April 1, 2013 – P. Brian Smith, MD, was one of the researchers who reviewed pediatric migraine trials to identify possible reasons for the low success rate.
Migraines can occur in up to 20 percent of adolescents and can contribute to a significant number of absences from school for these students. The U.S. Food and Drug Administration (FDA) has only approved two drugs for treating migraines in the pediatric population, despite numerous pediatric trials that have tested the safety and effectiveness of other migraine drugs (triptans). Researchers recently completed a systematic review of pediatric migraine trials to identify possible reasons why most triptan drugs are not effective treatments in adolescents.
The results of the review were published in the March issue of the Journal of the American Medical Association Pediatrics. The DCRI’s P. Brian Smith, MD, was one of the authors.
Many medications, which are safe and effective in adults, have substantial differences in safety, effectiveness, and dosing in a pediatric population.

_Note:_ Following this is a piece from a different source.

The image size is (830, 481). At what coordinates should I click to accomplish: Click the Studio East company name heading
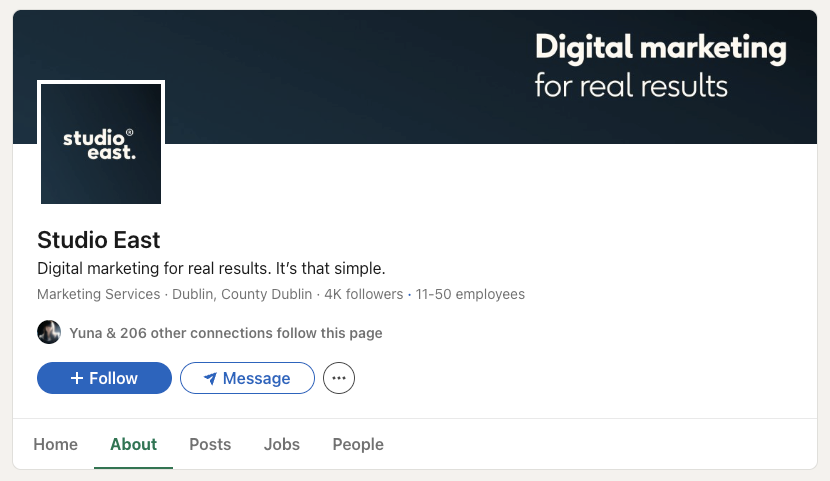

Although pediatric trials have resulted in more than 400 labeling changes for drugs when used with pediatric patients, many of these label updates did not include safety or effectiveness data.
For the systematic review, researchers analyzed pediatric studies for five different migraine drugs that have been proven to be effective treating adult migraines. Each drug had at least one pharmacokinetic (PK) and one efficacy trial submitted to the FDA between 1999 and 2011. For the PK trials, researchers also compared dosing, absorption rates, and bioavailability between pediatric and adult patients for the same drug. Until 2008, only one drug out of the five, almotriptan, was found to be effective in adolescents. In 2011, a second pediatric trial for rizatriptan was submitted to the FDA and demonstrated effectiveness.

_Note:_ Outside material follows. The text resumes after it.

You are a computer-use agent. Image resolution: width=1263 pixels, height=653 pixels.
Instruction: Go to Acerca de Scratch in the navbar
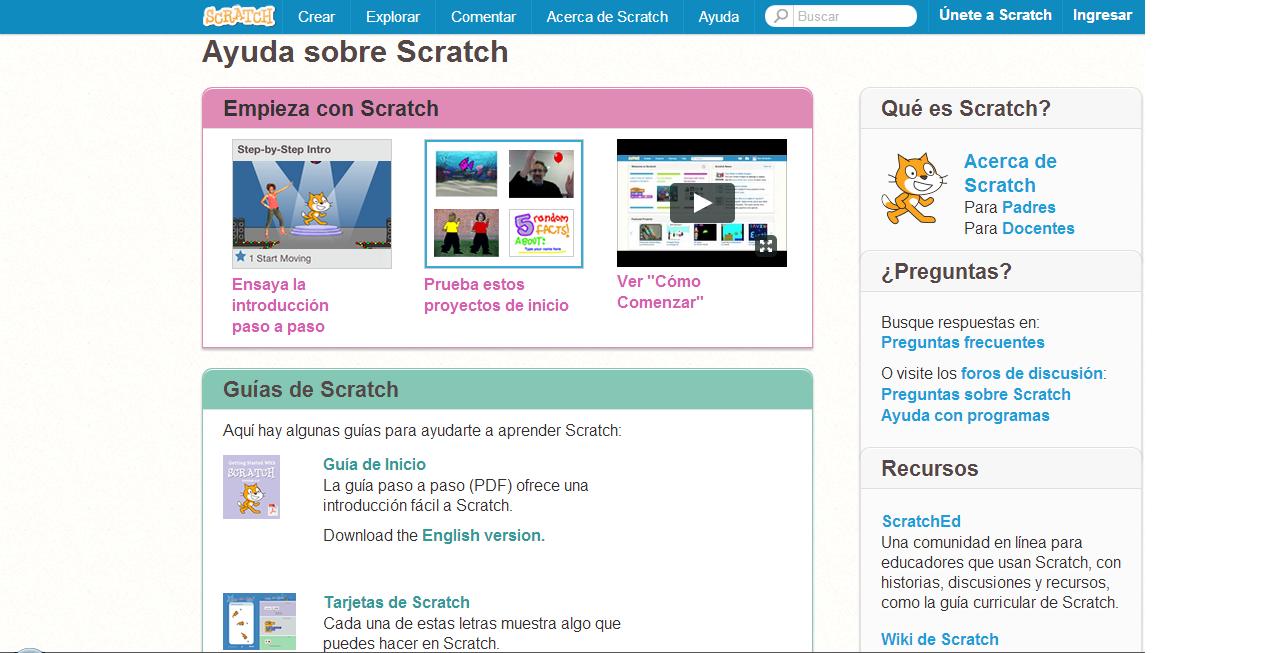click(605, 16)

One of the challenges with testing triptans to treat adolescent migraines is a high response rate in the groups randomly assigned to receive a placebo instead of a trial drug. Researchers for this review confirmed the high response rate in the placebo groups, which was likely a significant reason most of the trials did not demonstrate effectiveness. Researchers theorized that children might need additional education about the concept of placebos before enrolling in a trial, as well as the reassurance that it is acceptable to report that a treatment didn’t work.

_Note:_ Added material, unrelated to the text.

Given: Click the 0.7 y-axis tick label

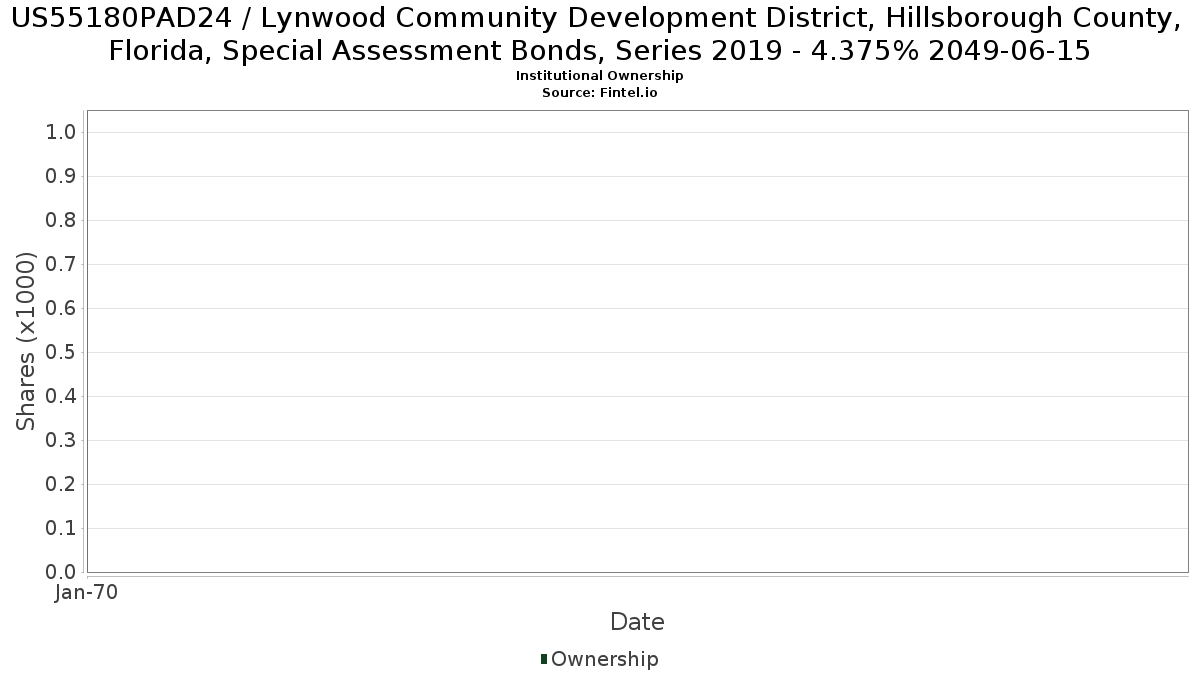Looking at the screenshot, I should click(x=61, y=265).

For future studies of migraine drugs, the review team suggested the use of innovative trial designs intended to reduce the placebo response rate. One possible method is to initially treat all patients with a placebo during their first migraine attack, prior to randomization. For example, all patients would initially receive a placebo, and those patients who responded within 30 minutes would be excluded from the trial. The second rizatriptan trial used this approach and was able to demonstrate effectiveness of the trial drug. This approach was not used in the first rizatriptan trial.
Migraines among adolescents may also not be the same type of migraines as seen in adults. The researchers recommend conducting pathophysiological studies of migraines in adolescents to better understand any similarities and differences between migraines in adults. For example, migraines that resolve faster among adolescents might actually be a different type of migraine and those patients may not benefit from migraine drugs.